▸ **Objective**: Convert the material below into a Markdown table with the columns No. and Line, giving each line its own numbered row and leaving out blank lines.

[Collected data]
* start *
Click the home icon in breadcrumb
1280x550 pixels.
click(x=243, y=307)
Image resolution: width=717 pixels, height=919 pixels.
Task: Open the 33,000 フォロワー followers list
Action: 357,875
* end *
▸ **Solution**:
| No. | Line |
|---|---|
| 1 | Click the home icon in breadcrumb |
| 2 | 1280x550 pixels. |
| 3 | click(x=243, y=307) |
| 4 | Image resolution: width=717 pixels, height=919 pixels. |
| 5 | Task: Open the 33,000 フォロワー followers list |
| 6 | Action: 357,875 |